# Provided text
==*==
7/9/18: BEACON OPINION: SWIMMING POOL, DRIVEWAY, & WALKWAY EXEMPTIONS OF ZTA 18-04, WHICH CHANGES CALCULATION OF LOT COVERAGE TO ALLOW LARGER HOUSES, SHOULD BE REJECTED; Endorsements of Builder David Neal and Firefighter Michael Basilone as Regular Voting Members of Planning Board


ZTA 18-04 would allow 500 square feet of the water area of a swimming pool to be exempted from the 30-percent lot coverage calculation.

Proposed ZTA 18-04, which alters the calculation of the Town’s 30-percent lot coverage requirement, is déjà vu  for the Southern Shores Town Council.

It is also partially nouveau vu, to coin a new phrase.

The zoning text amendment, which will be the subject of a public hearing and a first reading by the Town Council at its meeting tomorrow night (Tuesday), was defeated, 3-2, in a slightly different form last September.

For the amendment to be adopted upon its first reading, a 4/5 majority vote is required.

Former Councilman Leo Holland joined with Councilmen Fred Newberry and Gary McDonald at the Council’s Sept. 5, 2017 meeting to defeat what was then ZTA 17-03.

Five months later, newly elected Councilman Jim Conners joined with Mayor Tom Bennett and Councilman Chris Nason to resurrect the measure, with insubstantial minor changes, as ZTA 18-04.

The Beacon believes the Mayor and Councilmen Conners and Nason were playing politics, at the expense of the public, when they revised the defeated ZTA 17-03 during the Feb. 6 Town Council meeting–just three months after Mr. Conners’s election

OPINION: They should not have been allowed this second attempt to influence house sizes in town. Maneuvering like this undermines the integrity of the lawmaking process and trust in government.

Thanks to the Town Planning Board, which held a hearing on the lot-coverage ZTA on April 16, the amendment now has “nouveau” elements.

ZTA 18-04 would amend Southern Shores Town Code sec. 36-202(d)(6), which defines “maximum allowable lot coverage,” by adding language about exemptions.

Currently, this section contains no exemptions. It defines maximum allowable lot coverage in the low-density single-family residential district as 30 percent, except for town-owned facilities and fire stations, which are permitted 85 percent coverage.

As written now, ZTA 18-04 would eliminate from the building footprint, and, therefore, from the lot-coverage calculation the following:

*Gravel walkways

*The outermost 4 feet of [roof] eaves

*Up to 500 square feet of the water area of a swimming pool

*Open-slatted decks that allow water to penetrate through to previous material (not to exceed a total of 25 percent of the total footprint area)

ZTA 18-04 also would exempt from lot-coverage calculation 50 percent of the area consumed by pervious materials and turfstone/pavers for driveways and parking areas.
==*==
# Record extracts
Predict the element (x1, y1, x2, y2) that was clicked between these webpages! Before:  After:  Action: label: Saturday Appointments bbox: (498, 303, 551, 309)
==*==
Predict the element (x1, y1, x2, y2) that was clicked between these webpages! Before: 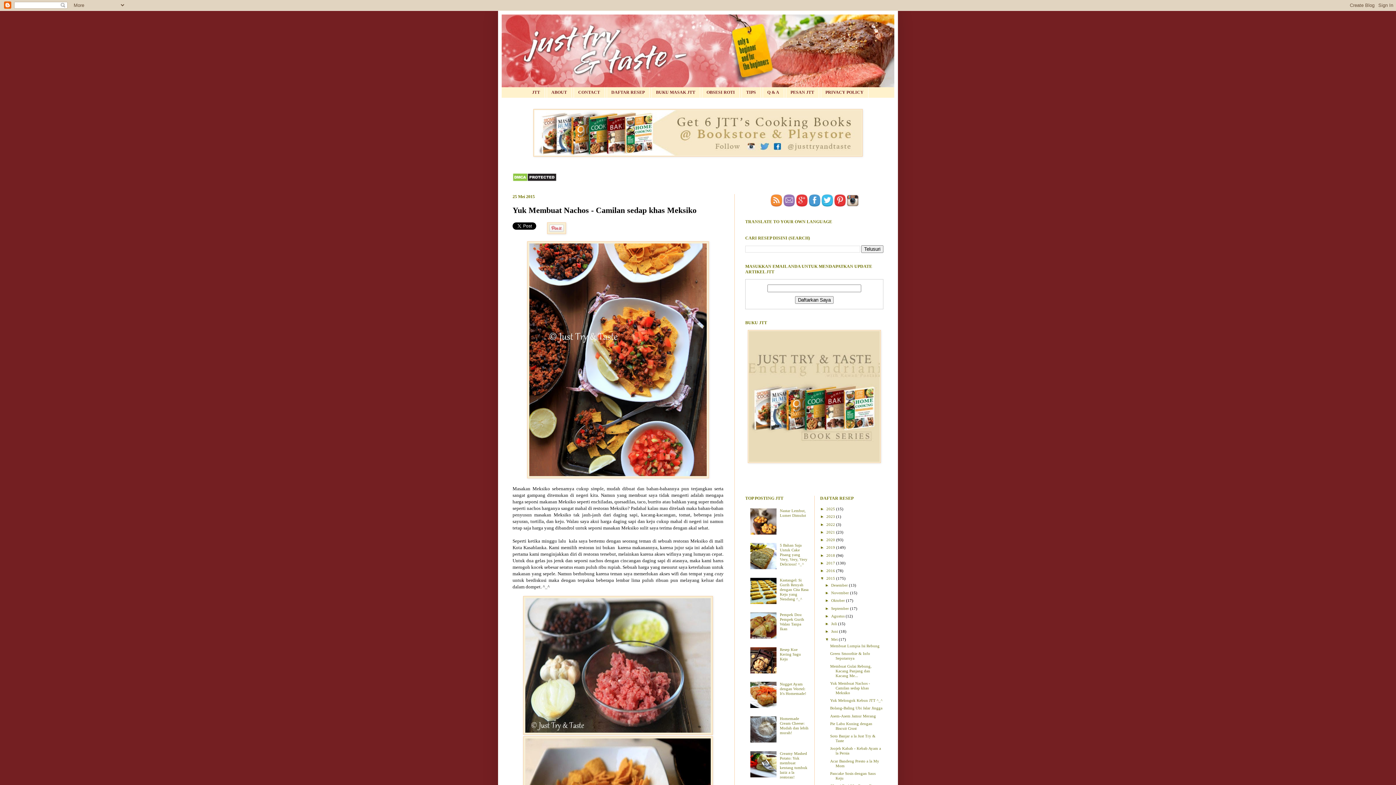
==*==
# Exercise A
Please list every item that the Beacon opinion says ZTA 18-04, as now written, would eliminate from the building footprint and the lot-coverage calculation.
# Exercise B
Update the Beacon opinion passage starting at "Thanks to the" and ending at "language about exemptions." so that "lot-coverage ZTA" becomes "lot-coverage amendment", and write out that passage.

# Exercise output A
- Gravel walkways
- The outermost 4 feet of [roof] eaves
- Up to 500 square feet of the water area of a swimming pool
- Open-slatted decks that allow water to penetrate through to previous material (not to exceed a total of 25 percent of the total footprint area)

# Exercise output B
Thanks to the Town Planning Board, which held a hearing on the lot-coverage amendment on April 16, the amendment now has “nouveau” elements.

ZTA 18-04 would amend Southern Shores Town Code sec. 36-202(d)(6), which defines “maximum allowable lot coverage,” by adding language about exemptions.